Since its October 24th release, Apple’s latest iteration of its BSD-based OS X software, version 10.3 or “Panther,” has received more plaudits than pans throughout the high-tech community.
Indeed, aside from a couple of initial glitches, including a hard drive-damaging flaw that has since been fixed, the launch has been seen as a highly positive development. BusinessWeek technology columnist Stephen Wildstrom called Panther “the best operating system available to consumers.” And on the eve of Panther’s release, The Wall Street Journal tech columnist Walter Mossberg wrote that Panther “can network easily with Windows computers and is packed with lots of other cool features, some of which Windows can’t match.” That compatibility could help the new OS play well in the enterprise.
Chris Bourdon, Apple’s senior product line manager for Mac OS X, seems extremely pleased by the response to Panther desktop.
“It’s great to see people recognizing our OS and our hardware,” he told the E-Commerce Times. “Our goal is to make the best desktop computers and operating system we can make.”
Panther or Cheetah?
Although Apple used “Cheetah” as its code name for Mac OS 10.0.X, perhaps it should consider nicknaming Panther “Cheetah II.” Bryan Chaffin, publisher of Web site The Mac Observer, told the E-Commerce Times that his favorite new feature in Panther is its speed.
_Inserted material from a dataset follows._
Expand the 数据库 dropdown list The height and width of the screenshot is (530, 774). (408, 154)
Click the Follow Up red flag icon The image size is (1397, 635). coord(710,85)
“Panther is now as fast as any previous version of the Mac OS, and from a perceptual standpoint that’s an important hurdle for Apple to have cleared,” Chaffin said.
He did point out, however, that the primary speed issues in earlier versions of OS X were GUI-related.
“Menu items and the Finder appeared slow in previous versions of Mac OS X, but the OS itself did its work very fast,” he explained. “Now all of the GUI items are just as fast as the OS itself.”
Indeed, though Bourdon said Apple developers worked on responsiveness throughout the new OS, he noted that the Panther speed boost is especially noticeable in such areas as the revamped Finder’s search performance.
IDC research manager Roger Kay agreed that Panther is a great desktop system.
“It’s virtually unbreakable, hacker-resistant, has some great tools. It has the trademark Apple thoughtful design,” he told the E-Commerce Times.
With Panther, Apple has added about 150 new features, including Expose, which allows users to easily manipulate windows on the desktop (and seemingly can make windows disappear with one touch of a button); FileVault, which lets users safeguard their Home Directory using 128-bit AES (Advanced Encryption Standard) encryption; and the newly designed Finder, which takes advantage of the intuitive design of Apple’s iTunes Music Store.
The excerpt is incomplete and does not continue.